Tuesday, March 22, 2005

Tragedy conveyed by two numbers

2b This is what the Sovereign LORD says: Woe to the shepherds of Israel who only take care of themselves! Should not shepherds take care of the flock? 3 You eat the curds, clothe yourselves with the wool and slaughter the choice animals, but you do not take care of the flock. 4 You have not strengthened the weak or healed the sick or bound up the injured. You have not brought back the strays or searched for the lost. You have ruled them harshly and brutally. 5 So they were scattered because there was no shepherd, and when they were scattered they became food for all the wild animals. 6 My sheep wandered over all the mountains and on every high hill. They were scattered over the whole earth, and no one searched or looked for them.
10 This is what the Sovereign LORD says: I am against the shepherds and will hold them accountable for my flock. I will remove them from tending the flock so that the shepherds can no longer feed themselves. I will rescue my flock from their mouths, and it will no longer be food for them.
(Ezekiel 34:2b-6,10, NIV)
30 and 45.

Those are the numbers of worshipers present last weekend at a congregation in suburban Kansas City - one that I was a member of for just over 10 years. Thirty at the first service; forty-five at the second.

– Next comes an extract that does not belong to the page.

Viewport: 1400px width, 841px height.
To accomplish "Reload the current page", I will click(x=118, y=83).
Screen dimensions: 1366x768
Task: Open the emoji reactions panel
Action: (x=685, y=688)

Once upon a time, in the 1991-94 time-frame, people in that church thought they would need to expand the sanctuary...there were so many folks, it was gettin' snug in there, at times. But then there were pastoral changes: a beloved pastor retired because of his health; an assistant pastor drew a number of worshipers to a neighboring congregation when he left; and the new senior pastor did some things in the name of "preserving the ancient traditions," which polarized (and ultimately schismed) the church. Lots of things drew the average attendance from over 400 a decade ago down to near 200 by the time I left in July, 2001.

But when my friend visited last week, and told me of the devastation of my former church home, I was stunned. It was like not seeing a favorite aunt for four years, and then to visit and see her dying of cancer. In a way, it felt like what the crew of the Titanic must have felt as they saw its bow sinking lower into the Atlantic..."this can't be happening...I know I expected it to happen, but not so fast..."

I left that church - with a lot of other folks - because of behavior by the senior pastor that many folks felt was unacceptable. Leaving that church was as painful for me as my divorce had been - amputational, at best - but I knew that staying, for me, would have been far worse. So I left, and wished them well. I resolutely put them out of my mind, and moved on to the next community of faith.

My friend spoke for me when she said, "You know, I stopped praying for that bunch a while ago. But I really need to start that up again." Her comment, directed at her own life, burned in my soul, too. So here I am - praying for my former congregation, and for the shepherd who led them to this wilderness.

I've had harder assignments in my spiritual walk, but this one is right up there near the top of the "hardest tasks" list...

3 comments:

Anonymous said...

In the end, we're not praying for a pastor or a congregation. We're praying for the 'rising up' of Christ and for the manifestation of his grace, truth, mercy and love.

It is this 'looking beyond' to Christ that is the sacred ground on which we find forgiveness when, and only when, that ground is walked in absolute trust, having surrendered our desire for restitution.

And no, it ain't always that easy.

the bloke said...

I think I understand where you're coming from. I had to leave a church - and a denomination - that I loved very much when the leadership basically "pushed" me out along with all those that disagreed with them some years ago. I still yearn to be part of that movement because historically I believe it is a movement towards authentic Christianity, but unfortunately, I can't find myself being a part of what it now is - one that is self-serving and stuck in legalism and pride. But who am I to throw stones...

New Life said...

Okay, okay... you just got me to pray for some folks I did not feel like praying for.